__TASK ITEM__: Exact reproduction required: print each line of the material below.

RECORDS TO USE Start Marker

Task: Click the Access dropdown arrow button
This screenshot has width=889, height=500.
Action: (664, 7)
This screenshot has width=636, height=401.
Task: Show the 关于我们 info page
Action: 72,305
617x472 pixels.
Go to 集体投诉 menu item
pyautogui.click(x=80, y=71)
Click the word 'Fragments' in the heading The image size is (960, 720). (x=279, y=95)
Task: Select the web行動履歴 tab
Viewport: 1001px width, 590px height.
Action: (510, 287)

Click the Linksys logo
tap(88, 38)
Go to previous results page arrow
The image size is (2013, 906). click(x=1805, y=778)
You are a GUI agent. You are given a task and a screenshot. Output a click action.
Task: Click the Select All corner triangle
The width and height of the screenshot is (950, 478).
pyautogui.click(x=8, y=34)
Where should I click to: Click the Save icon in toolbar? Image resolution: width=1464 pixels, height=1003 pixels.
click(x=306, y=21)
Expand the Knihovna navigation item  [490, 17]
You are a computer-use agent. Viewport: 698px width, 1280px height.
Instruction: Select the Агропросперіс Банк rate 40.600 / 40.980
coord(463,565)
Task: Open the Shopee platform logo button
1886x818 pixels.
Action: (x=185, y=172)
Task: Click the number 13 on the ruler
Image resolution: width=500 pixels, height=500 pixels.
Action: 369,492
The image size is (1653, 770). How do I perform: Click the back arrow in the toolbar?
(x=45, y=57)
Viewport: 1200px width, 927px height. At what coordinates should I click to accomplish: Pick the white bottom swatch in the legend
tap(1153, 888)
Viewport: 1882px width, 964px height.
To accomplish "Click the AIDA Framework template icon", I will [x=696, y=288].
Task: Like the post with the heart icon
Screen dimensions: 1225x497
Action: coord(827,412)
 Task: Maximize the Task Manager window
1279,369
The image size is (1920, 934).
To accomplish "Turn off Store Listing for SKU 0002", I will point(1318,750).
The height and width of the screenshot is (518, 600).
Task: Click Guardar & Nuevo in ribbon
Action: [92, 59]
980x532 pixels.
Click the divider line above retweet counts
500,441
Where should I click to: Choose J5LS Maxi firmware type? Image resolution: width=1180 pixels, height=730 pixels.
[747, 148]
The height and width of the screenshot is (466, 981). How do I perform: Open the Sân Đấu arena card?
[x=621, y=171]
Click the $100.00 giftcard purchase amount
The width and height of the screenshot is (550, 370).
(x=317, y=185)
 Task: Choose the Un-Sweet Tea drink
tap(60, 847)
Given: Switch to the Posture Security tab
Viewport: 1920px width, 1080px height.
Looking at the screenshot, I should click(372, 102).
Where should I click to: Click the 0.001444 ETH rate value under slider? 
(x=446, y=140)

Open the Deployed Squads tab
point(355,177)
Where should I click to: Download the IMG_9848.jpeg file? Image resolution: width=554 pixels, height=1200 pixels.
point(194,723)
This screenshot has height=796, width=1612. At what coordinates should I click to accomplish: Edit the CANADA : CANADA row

RECORDS TO USE End Marker

__THE ANSWER__:
Task: Click the Access dropdown arrow button
This screenshot has width=889, height=500.
Action: (664, 7)
This screenshot has width=636, height=401.
Task: Show the 关于我们 info page
Action: 72,305
617x472 pixels.
Go to 集体投诉 menu item
pyautogui.click(x=80, y=71)
Click the word 'Fragments' in the heading The image size is (960, 720). (x=279, y=95)
Task: Select the web行動履歴 tab
Viewport: 1001px width, 590px height.
Action: (510, 287)

Click the Linksys logo
tap(88, 38)
Go to previous results page arrow
The image size is (2013, 906). click(x=1805, y=778)
You are a GUI agent. You are given a task and a screenshot. Output a click action.
Task: Click the Select All corner triangle
The width and height of the screenshot is (950, 478).
pyautogui.click(x=8, y=34)
Where should I click to: Click the Save icon in toolbar? Image resolution: width=1464 pixels, height=1003 pixels.
click(x=306, y=21)
Expand the Knihovna navigation item  [490, 17]
You are a computer-use agent. Viewport: 698px width, 1280px height.
Instruction: Select the Агропросперіс Банк rate 40.600 / 40.980
coord(463,565)
Task: Open the Shopee platform logo button
1886x818 pixels.
Action: (x=185, y=172)
Task: Click the number 13 on the ruler
Image resolution: width=500 pixels, height=500 pixels.
Action: 369,492
The image size is (1653, 770). How do I perform: Click the back arrow in the toolbar?
(x=45, y=57)
Viewport: 1200px width, 927px height. At what coordinates should I click to accomplish: Pick the white bottom swatch in the legend
tap(1153, 888)
Viewport: 1882px width, 964px height.
To accomplish "Click the AIDA Framework template icon", I will [x=696, y=288].
Task: Like the post with the heart icon
Screen dimensions: 1225x497
Action: coord(827,412)
 Task: Maximize the Task Manager window
1279,369
The image size is (1920, 934).
To accomplish "Turn off Store Listing for SKU 0002", I will point(1318,750).
The height and width of the screenshot is (518, 600).
Task: Click Guardar & Nuevo in ribbon
Action: [92, 59]
980x532 pixels.
Click the divider line above retweet counts
500,441
Where should I click to: Choose J5LS Maxi firmware type? Image resolution: width=1180 pixels, height=730 pixels.
[747, 148]
The height and width of the screenshot is (466, 981). How do I perform: Open the Sân Đấu arena card?
[x=621, y=171]
Click the $100.00 giftcard purchase amount
The width and height of the screenshot is (550, 370).
(x=317, y=185)
 Task: Choose the Un-Sweet Tea drink
tap(60, 847)
Given: Switch to the Posture Security tab
Viewport: 1920px width, 1080px height.
Looking at the screenshot, I should click(372, 102).
Where should I click to: Click the 0.001444 ETH rate value under slider? 
(x=446, y=140)

Open the Deployed Squads tab
point(355,177)
Where should I click to: Download the IMG_9848.jpeg file? Image resolution: width=554 pixels, height=1200 pixels.
point(194,723)
This screenshot has height=796, width=1612. At what coordinates should I click to accomplish: Edit the CANADA : CANADA row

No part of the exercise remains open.